> [ASSIGNMENT]
Please return every record exactly, with no pictures included.

[[ GIVEN DATA, beginning ]]

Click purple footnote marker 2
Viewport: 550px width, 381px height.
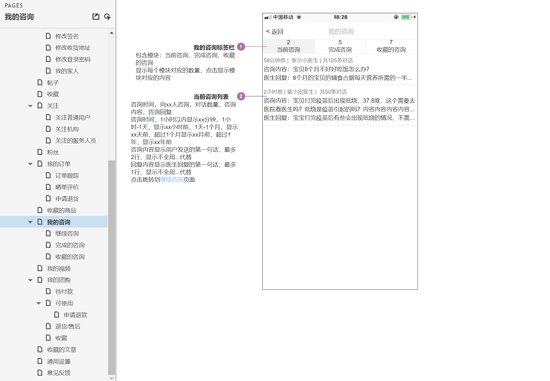click(x=241, y=96)
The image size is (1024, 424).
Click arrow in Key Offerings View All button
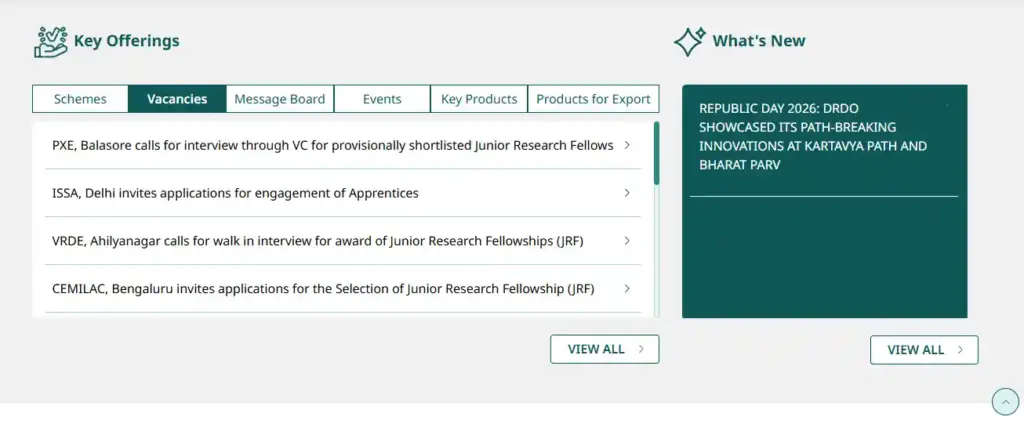pos(642,349)
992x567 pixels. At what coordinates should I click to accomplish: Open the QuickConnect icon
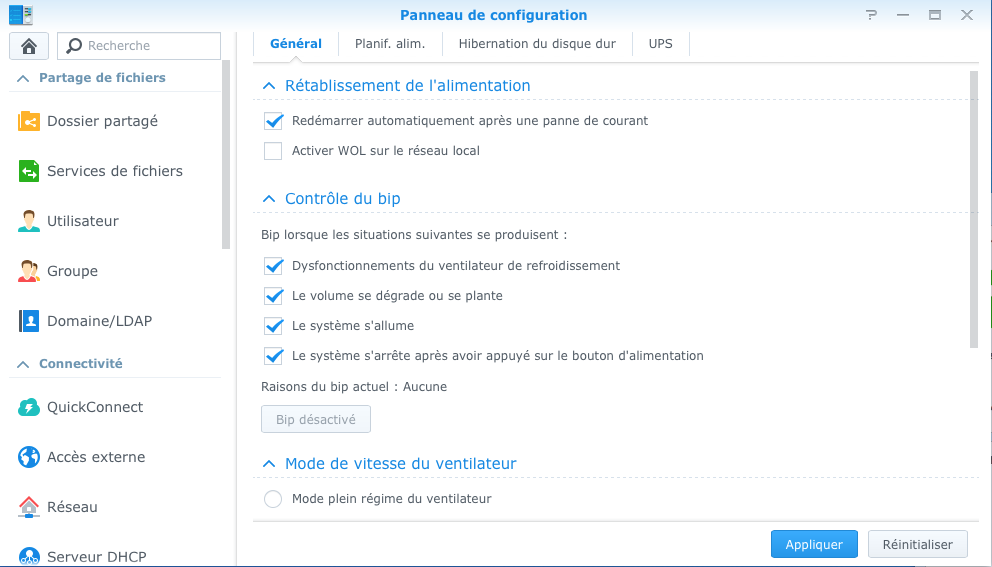coord(29,407)
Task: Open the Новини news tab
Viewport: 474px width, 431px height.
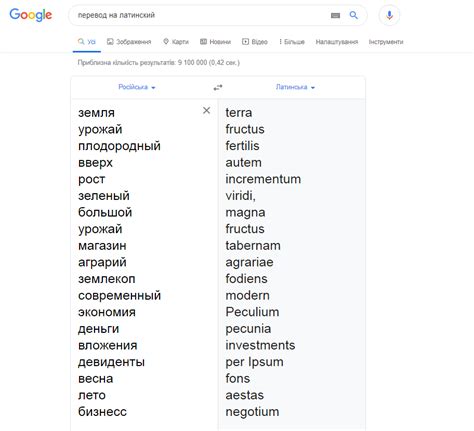Action: pyautogui.click(x=215, y=42)
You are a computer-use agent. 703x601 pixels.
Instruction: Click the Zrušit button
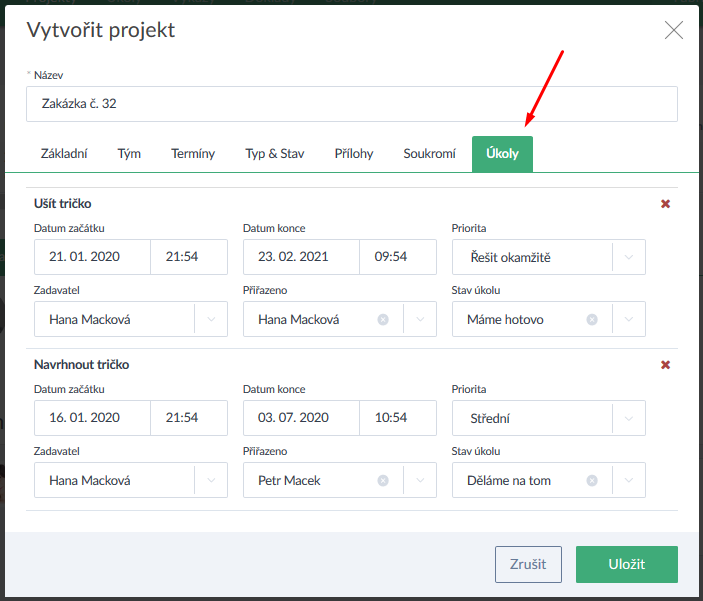tap(528, 564)
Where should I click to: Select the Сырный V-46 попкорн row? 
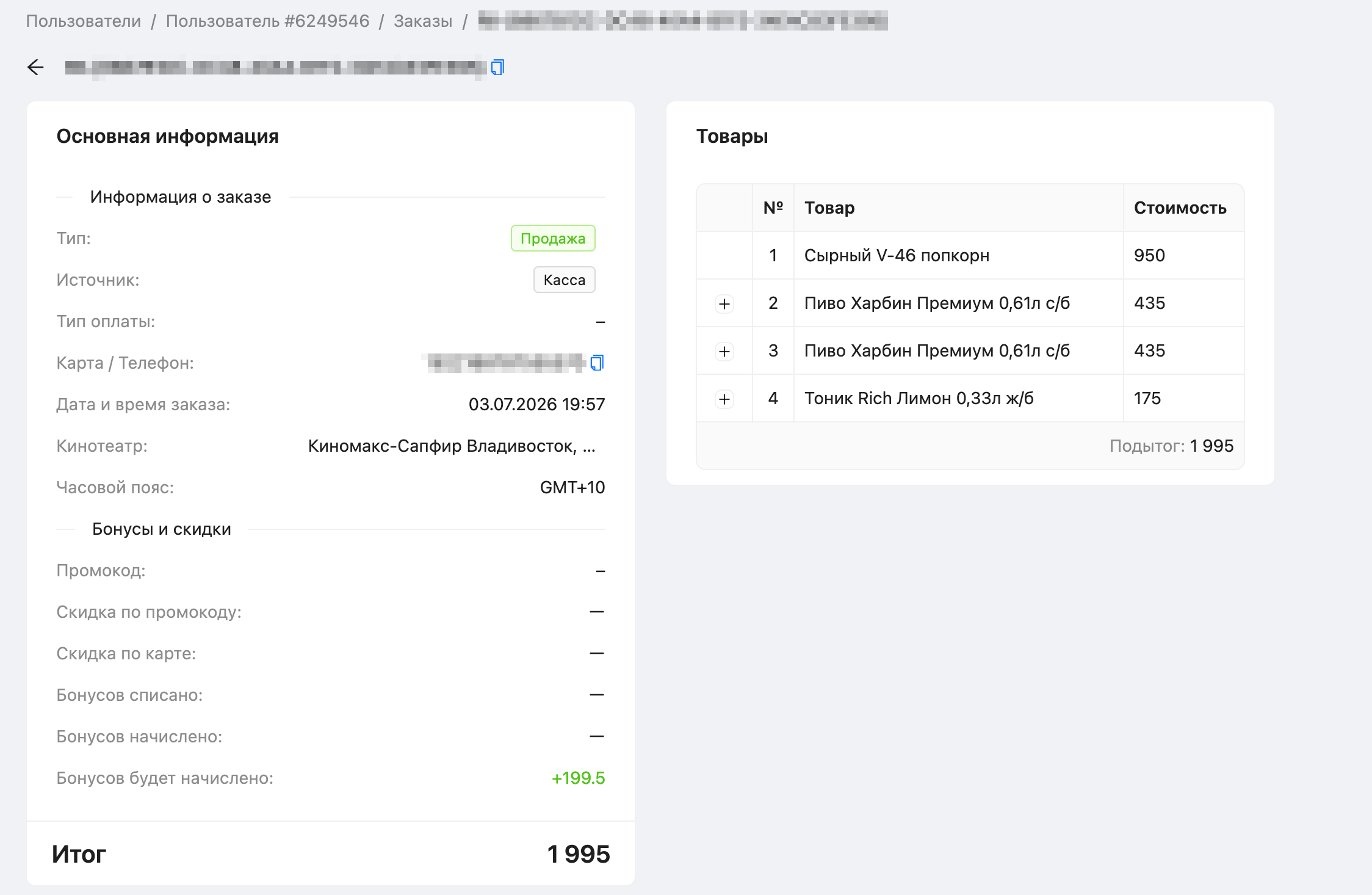tap(970, 255)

[[ GIVEN DATA, end ]]

> [RESPONSE AREA]
Click purple footnote marker 2
Viewport: 550px width, 381px height.
click(x=241, y=96)
The image size is (1024, 424).
Click arrow in Key Offerings View All button
pos(642,349)
992x567 pixels. At what coordinates should I click to accomplish: Open the QuickConnect icon
coord(29,407)
Task: Open the Новини news tab
Viewport: 474px width, 431px height.
Action: pyautogui.click(x=215, y=42)
You are a computer-use agent. 703x601 pixels.
Instruction: Click the Zrušit button
tap(528, 564)
Where should I click to: Select the Сырный V-46 попкорн row? 
tap(970, 255)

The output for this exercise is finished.